● **GIVEN DATA**:
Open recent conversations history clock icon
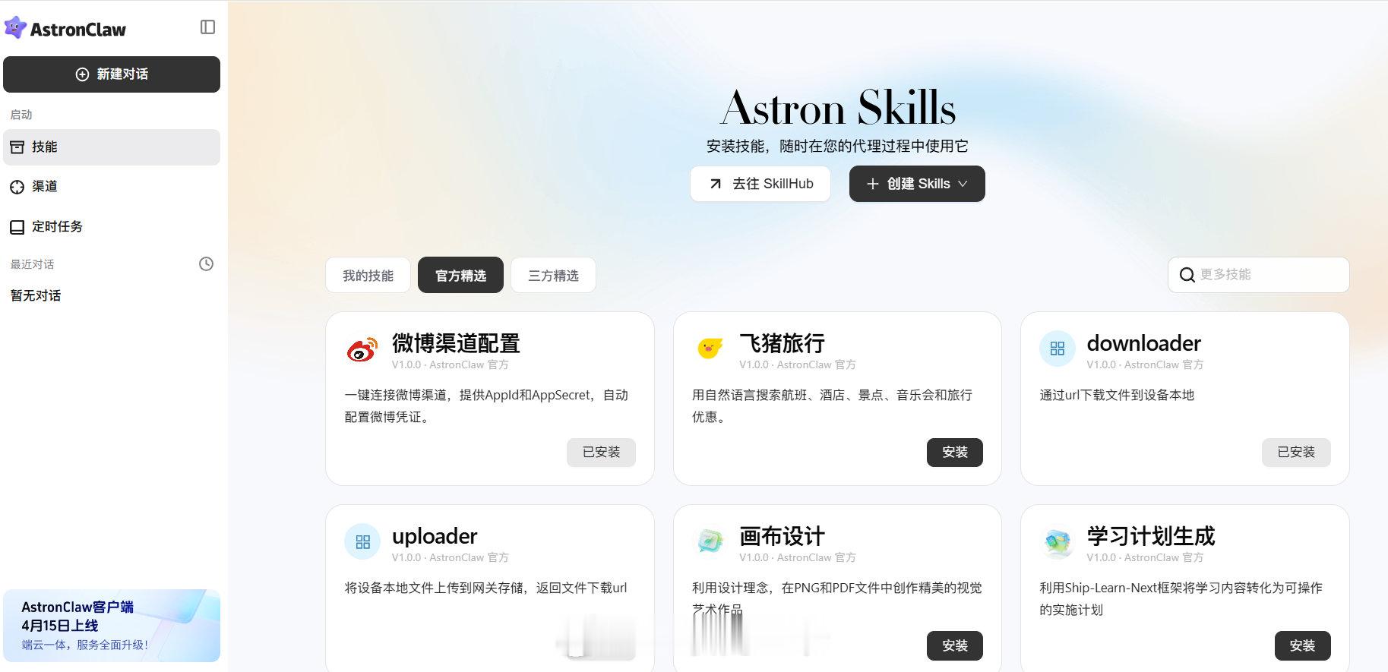Viewport: 1388px width, 672px height. [x=206, y=264]
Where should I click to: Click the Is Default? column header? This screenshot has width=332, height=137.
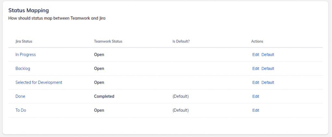tap(181, 42)

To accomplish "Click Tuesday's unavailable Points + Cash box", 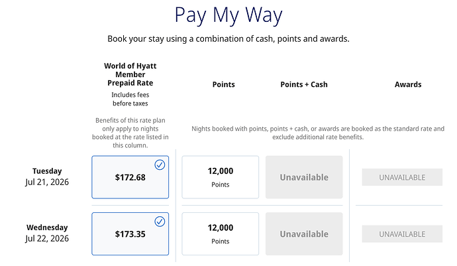I will (304, 177).
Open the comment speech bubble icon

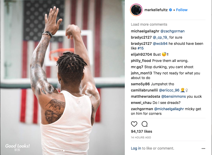(x=145, y=124)
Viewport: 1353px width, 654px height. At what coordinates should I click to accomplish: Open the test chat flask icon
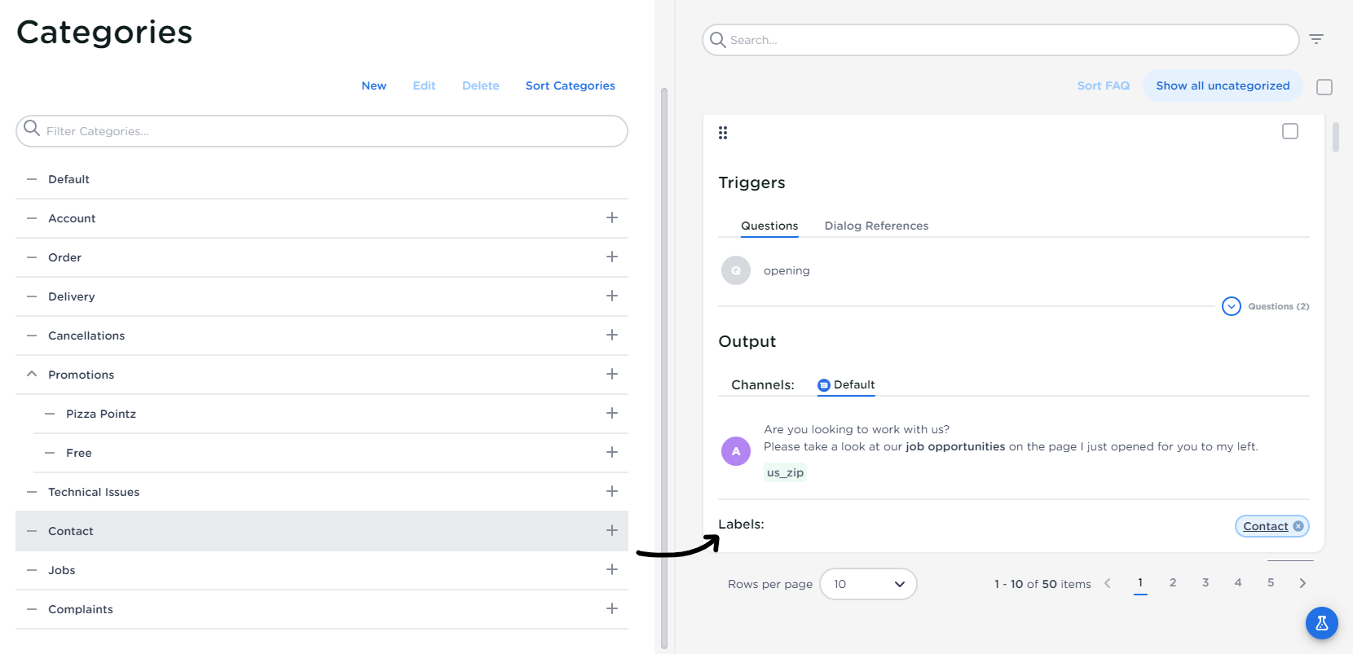pyautogui.click(x=1321, y=624)
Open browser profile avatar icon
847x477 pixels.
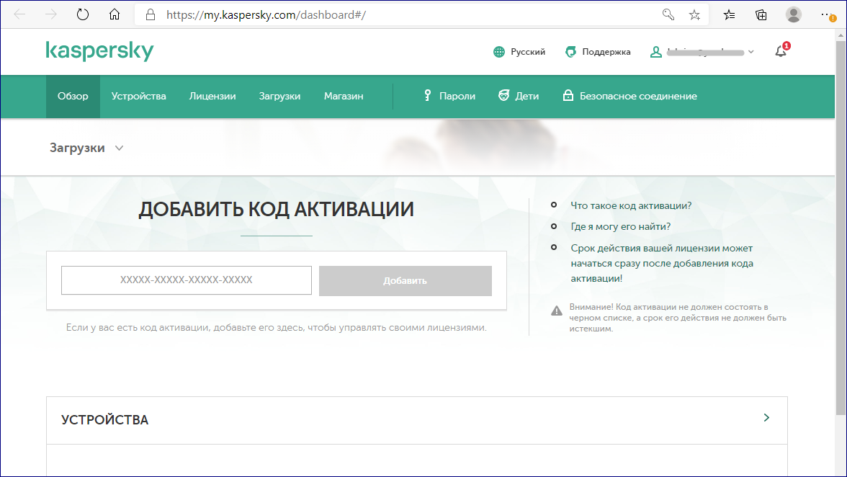point(794,14)
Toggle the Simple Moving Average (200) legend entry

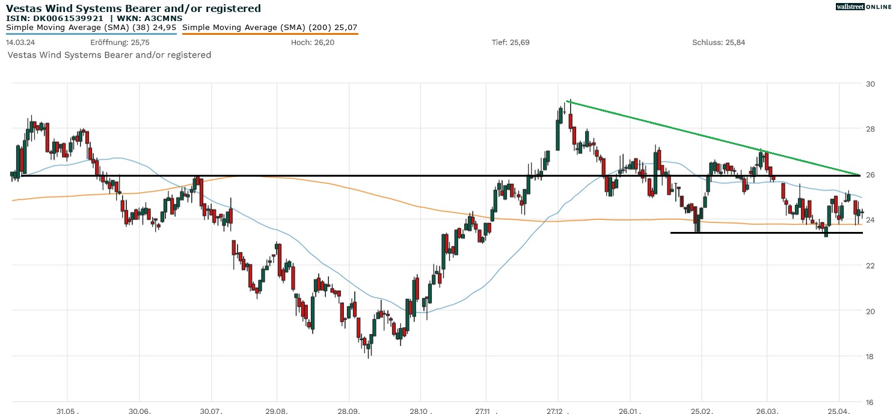click(x=269, y=27)
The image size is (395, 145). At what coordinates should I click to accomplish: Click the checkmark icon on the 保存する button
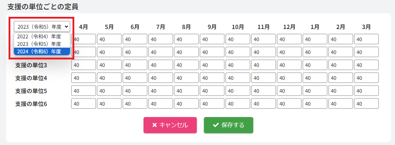pyautogui.click(x=215, y=125)
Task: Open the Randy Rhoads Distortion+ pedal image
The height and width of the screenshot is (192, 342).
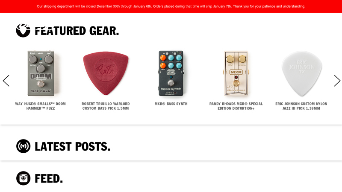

● **TASK ITEM**: Set down only the lines running from the line with "Toggle the Simple" to the end of the entries, inclusive; omit every picture.

● **PROBLEM SOLUTION**:
Toggle the Simple Moving Average (200) legend entry

click(x=269, y=27)
The image size is (395, 145). At what coordinates should I click to accomplish: Click the checkmark icon on the 保存する button
pyautogui.click(x=215, y=125)
Task: Open the Randy Rhoads Distortion+ pedal image
The height and width of the screenshot is (192, 342).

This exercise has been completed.